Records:
_ _ _ _

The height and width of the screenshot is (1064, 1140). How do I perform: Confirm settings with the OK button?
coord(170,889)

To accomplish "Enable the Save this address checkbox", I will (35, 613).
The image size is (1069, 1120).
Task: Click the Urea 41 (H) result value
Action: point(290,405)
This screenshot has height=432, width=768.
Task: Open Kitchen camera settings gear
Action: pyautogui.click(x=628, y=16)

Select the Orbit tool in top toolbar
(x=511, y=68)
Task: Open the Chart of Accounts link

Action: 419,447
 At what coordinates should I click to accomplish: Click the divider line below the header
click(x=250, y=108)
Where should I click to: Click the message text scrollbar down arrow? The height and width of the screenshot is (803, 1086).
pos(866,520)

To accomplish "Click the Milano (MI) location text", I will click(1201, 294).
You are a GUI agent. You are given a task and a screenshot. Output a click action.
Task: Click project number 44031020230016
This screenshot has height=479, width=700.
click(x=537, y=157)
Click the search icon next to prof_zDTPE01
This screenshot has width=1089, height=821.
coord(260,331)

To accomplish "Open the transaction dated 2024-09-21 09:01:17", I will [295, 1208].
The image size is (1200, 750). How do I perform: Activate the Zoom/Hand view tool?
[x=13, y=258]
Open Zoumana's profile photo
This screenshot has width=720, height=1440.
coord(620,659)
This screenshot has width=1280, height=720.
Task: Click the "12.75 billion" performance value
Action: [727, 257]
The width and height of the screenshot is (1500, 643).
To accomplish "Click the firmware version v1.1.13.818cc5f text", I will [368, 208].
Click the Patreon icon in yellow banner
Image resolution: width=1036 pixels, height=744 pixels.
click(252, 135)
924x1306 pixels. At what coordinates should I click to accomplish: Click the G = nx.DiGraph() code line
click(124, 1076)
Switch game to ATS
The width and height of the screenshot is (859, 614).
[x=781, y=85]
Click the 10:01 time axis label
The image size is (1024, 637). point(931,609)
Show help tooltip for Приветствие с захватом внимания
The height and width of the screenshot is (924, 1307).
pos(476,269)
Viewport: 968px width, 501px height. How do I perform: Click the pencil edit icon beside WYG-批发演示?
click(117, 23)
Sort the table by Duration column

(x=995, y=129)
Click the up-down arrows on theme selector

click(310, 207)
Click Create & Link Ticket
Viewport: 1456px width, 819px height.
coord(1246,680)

_ _ _ _

### Aim
Reproduce every line of the records above verbatim, from the first to the last.

### Task result
The height and width of the screenshot is (1064, 1140). How do I perform: Confirm settings with the OK button?
coord(170,889)

To accomplish "Enable the Save this address checkbox", I will (35, 613).
The image size is (1069, 1120).
Task: Click the Urea 41 (H) result value
Action: point(290,405)
This screenshot has height=432, width=768.
Task: Open Kitchen camera settings gear
Action: pyautogui.click(x=628, y=16)

Select the Orbit tool in top toolbar
(x=511, y=68)
Task: Open the Chart of Accounts link

Action: 419,447
 At what coordinates should I click to accomplish: Click the divider line below the header
click(x=250, y=108)
Where should I click to: Click the message text scrollbar down arrow? The height and width of the screenshot is (803, 1086).
pos(866,520)

To accomplish "Click the Milano (MI) location text", I will click(1201, 294).
You are a GUI agent. You are given a task and a screenshot. Output a click action.
Task: Click project number 44031020230016
This screenshot has height=479, width=700.
click(x=537, y=157)
Click the search icon next to prof_zDTPE01
This screenshot has width=1089, height=821.
coord(260,331)

To accomplish "Open the transaction dated 2024-09-21 09:01:17", I will [295, 1208].
The image size is (1200, 750). How do I perform: Activate the Zoom/Hand view tool?
[x=13, y=258]
Open Zoumana's profile photo
This screenshot has width=720, height=1440.
coord(620,659)
This screenshot has width=1280, height=720.
Task: Click the "12.75 billion" performance value
Action: [727, 257]
The width and height of the screenshot is (1500, 643).
To accomplish "Click the firmware version v1.1.13.818cc5f text", I will [368, 208].
Click the Patreon icon in yellow banner
Image resolution: width=1036 pixels, height=744 pixels.
click(252, 135)
924x1306 pixels. At what coordinates should I click to accomplish: Click the G = nx.DiGraph() code line
click(124, 1076)
Switch game to ATS
The width and height of the screenshot is (859, 614).
[x=781, y=85]
Click the 10:01 time axis label
The image size is (1024, 637). point(931,609)
Show help tooltip for Приветствие с захватом внимания
The height and width of the screenshot is (924, 1307).
pos(476,269)
Viewport: 968px width, 501px height. How do I perform: Click the pencil edit icon beside WYG-批发演示?
click(117, 23)
Sort the table by Duration column

(x=995, y=129)
Click the up-down arrows on theme selector

click(310, 207)
Click Create & Link Ticket
Viewport: 1456px width, 819px height.
coord(1246,680)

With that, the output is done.